シンポジウムは「日本STEM教育学会(以下、JSTEM)」幹事らによる基調講演と、パネルディスカッションの2部構成となっており、基調講演には、日本学術振興会 理事長である安西祐一郎氏(JSTEM幹事・顧問)、ICT CONNECT21 会長 赤堀侃司氏(JSTEM幹事・顧問)、国立科学博物館 副館長 佐藤保紀氏が登壇した。パネルディスカッションは、安西氏と赤堀氏に加え、放送大学教授 中川一史氏(JSTEM幹事・副会長)、特定非営利活動法人 CANVAS 理事長の石戸奈々子氏(JSTEM幹事)、教育テスト研究センター 谷内正裕氏(JSTEM幹事)らが参加し、ファシリテーターを教育テスト研究センター 理事長である新井健一氏(JSTEM幹事・会長)が務めた。

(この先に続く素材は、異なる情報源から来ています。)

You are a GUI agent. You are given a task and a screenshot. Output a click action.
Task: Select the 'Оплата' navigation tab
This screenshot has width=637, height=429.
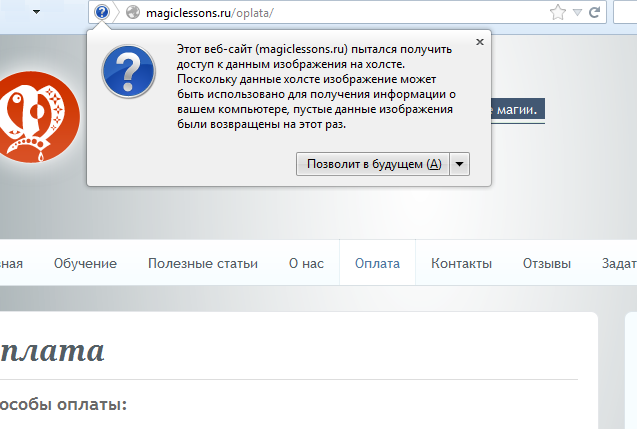(377, 264)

新井氏は、冒頭のあいさつでJSTEM設立の趣旨を次のように語った。
「科学技術の発展に伴い、グローバルではこれからの社会に必要な資質や能力としてSTEM教育に力を入れる国が増えています。その広がりは理数系にとどまらず芸術や人文科学にも広がるほどで、日本では小学校でのプログラミング教育が必修化となりSTEM教育への注目がさらに高まっています。しかし、STEM教育について学術的な視点で調査研究を行う学会がまだありませんでした。日本STEM教育学会では、STEM教育の目的、意義、必要なスキルとそれを支える学術体系をSIG(分科会)を通じて研究し、実際に活用できるカリキュラム、事例、コンテンツといった実践への落とし込みを行っていきます」(新井氏)
AI時代の必須スキルに関係するSTEM教育
続く安西氏による基調講演は、日本が抱える課題や問題とSTEM教育の関係性を説く内容だった。

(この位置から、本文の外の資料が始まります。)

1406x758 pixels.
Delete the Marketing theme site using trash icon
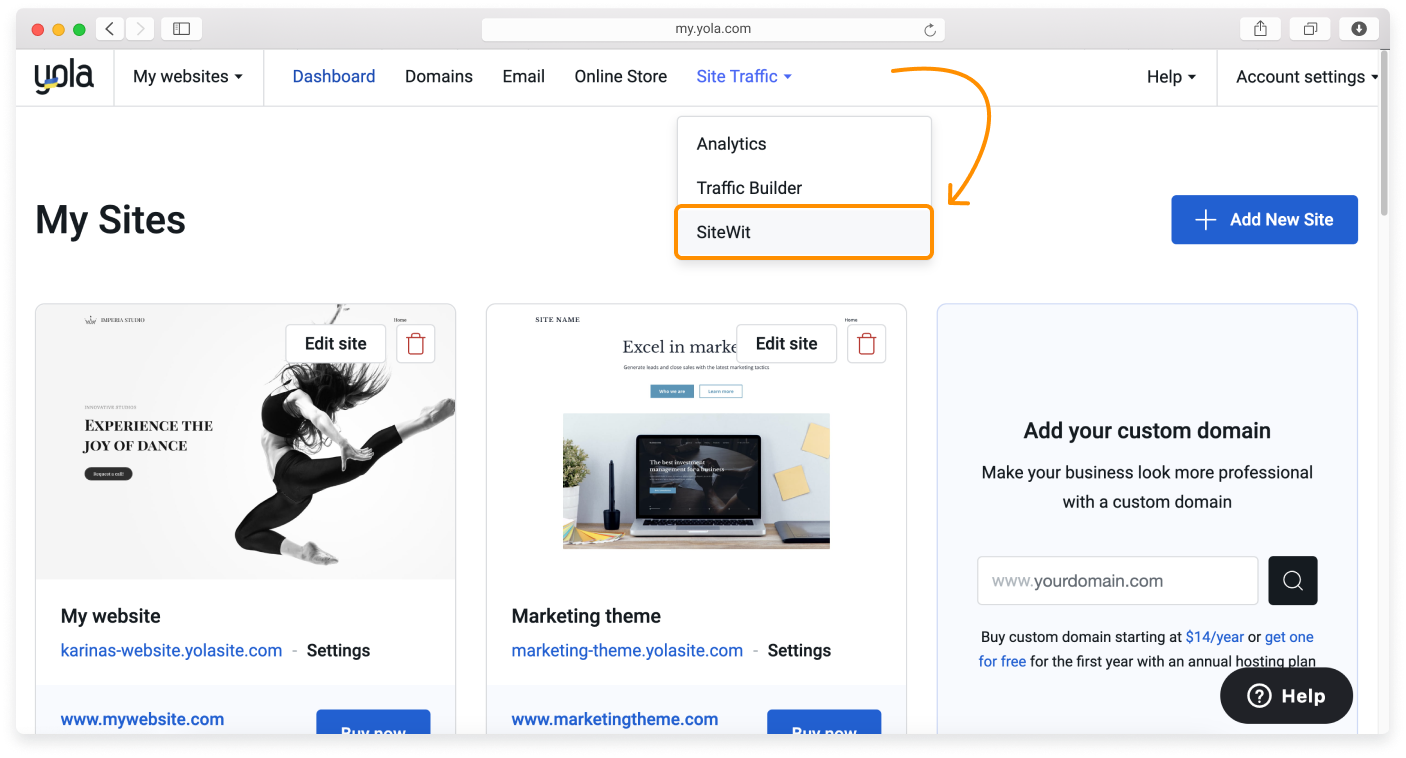point(866,343)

これまでの日本は系列会社や下請け構造など、家族的な関係が強い企業を中心とした社会をベースに文化や技術を発展させてきた。しかしグローバルでは、AIやロボットなどオープンイノベーションを取り入れたベンチャー企業に代表される、柔軟な企業構造を持つ社会が一般的だ。安西氏は「日本型の企業社会をもっと柔軟性のあるものにし、グローバルな企業構造、文化にしていく必要があります」とした。
「経済産業省は、新産業構造ビジョンの中で2030年までのさまざまな職業における構造の変化を予想しています。就業構造、つまり人々の仕事が変わるなら、必要な教育も変わっていかなければなりません。必要なのは新しい課題を自らこなす能力や新しいシステムを作る能力です。従来型の学習から、協働学習や主体的・創造的な学びが求められています。現在行われている総合的な学習の時間は、総合的な探求の時間として変革されていくでしょう」(安西氏)

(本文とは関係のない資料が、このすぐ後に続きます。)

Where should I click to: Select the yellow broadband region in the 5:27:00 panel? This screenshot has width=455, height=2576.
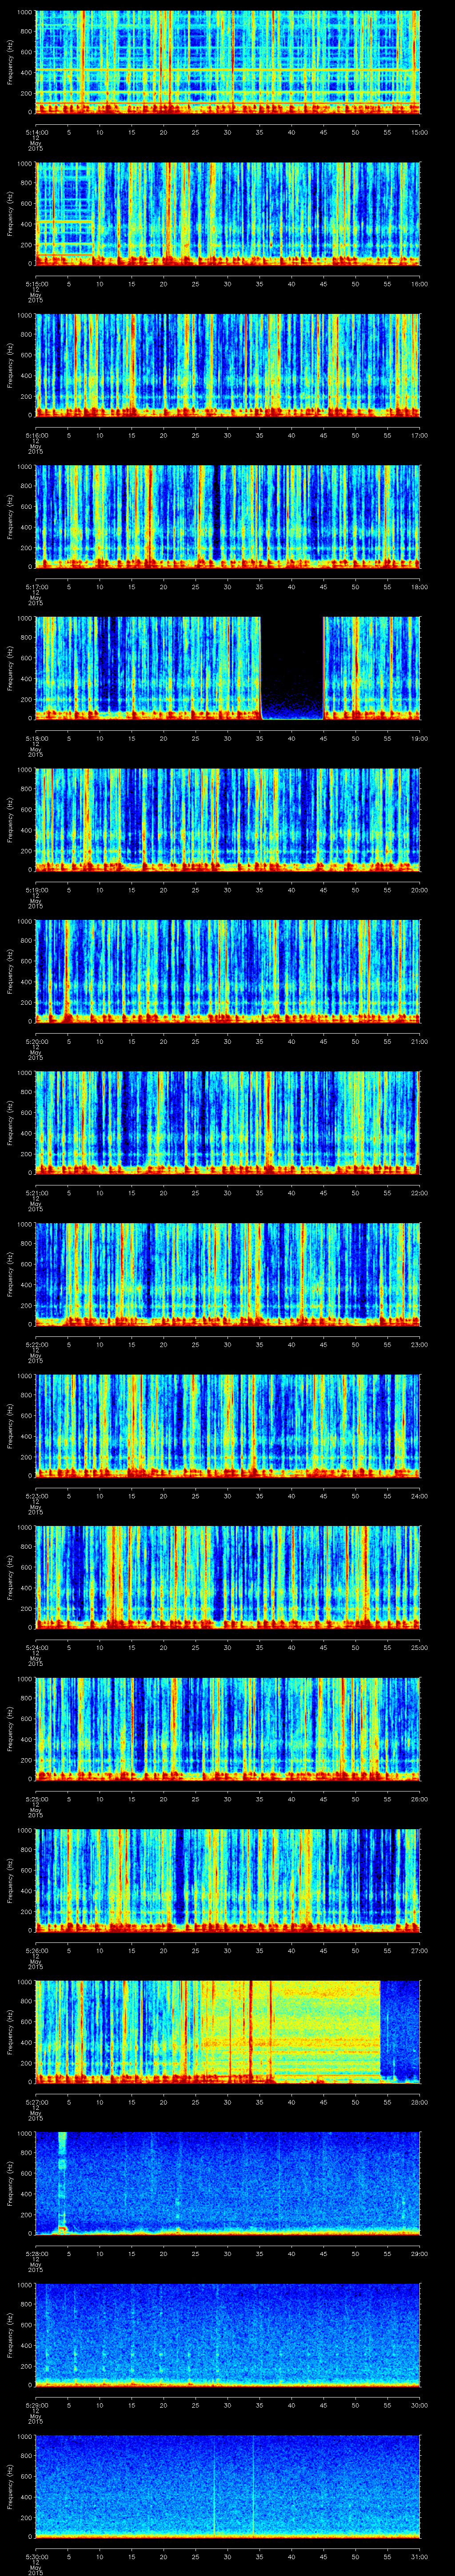(x=320, y=2030)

こうした問題に対処するため、安西氏は、大学の入試改革や初等教育でのプログラミング教育必修化など、教育改革が必要であると話した。そして、協働作業や課題克服といったスキルを育てるSTEM教育が大いに関係あるとした。
新しい課題をこなしたり新しいしくみを作ったりするのは、答えが用意されていない課題に取り組むということだ。そのためには「現実の問題」に対応する能力であり、現実を対象に、その機能や構造を理解する能力が必要とされる。また、論旨明確な思考と、それを他の人間と共有したうえで一緒に作業することも重要だ。
現実の対象を理解するということは、複雑・あいまい・観測困難なものを理解するということで、課題解決には、まず問題を正しく設定する必要もある。解決まではつらくても、仲間と楽しく学ぶことも大切だ。
STEM教育では、実践やハンズオンを重視し、身近な問題や素材を教材とする。それをグループで議論しながら試行錯誤を繰り返すことが多い。「STEM教育は、まさにこれからの時代に必要なスキルを育てるものです」と安西氏は力説した。